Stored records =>
————————

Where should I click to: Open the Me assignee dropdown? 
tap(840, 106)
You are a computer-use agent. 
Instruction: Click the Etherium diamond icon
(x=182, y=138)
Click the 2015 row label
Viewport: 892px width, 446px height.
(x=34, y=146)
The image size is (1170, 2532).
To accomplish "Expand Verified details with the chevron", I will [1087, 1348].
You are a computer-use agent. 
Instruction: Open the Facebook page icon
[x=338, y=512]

————————

PROBLEM STATEMENT => Set out exactly the lines from the one bearing "The image size is (1170, 2532)." through the end of the data, including both ends and omitting all others.

SOLUTION TO THIS PROBLEM =>
The image size is (1170, 2532).
To accomplish "Expand Verified details with the chevron", I will [1087, 1348].
You are a computer-use agent. 
Instruction: Open the Facebook page icon
[x=338, y=512]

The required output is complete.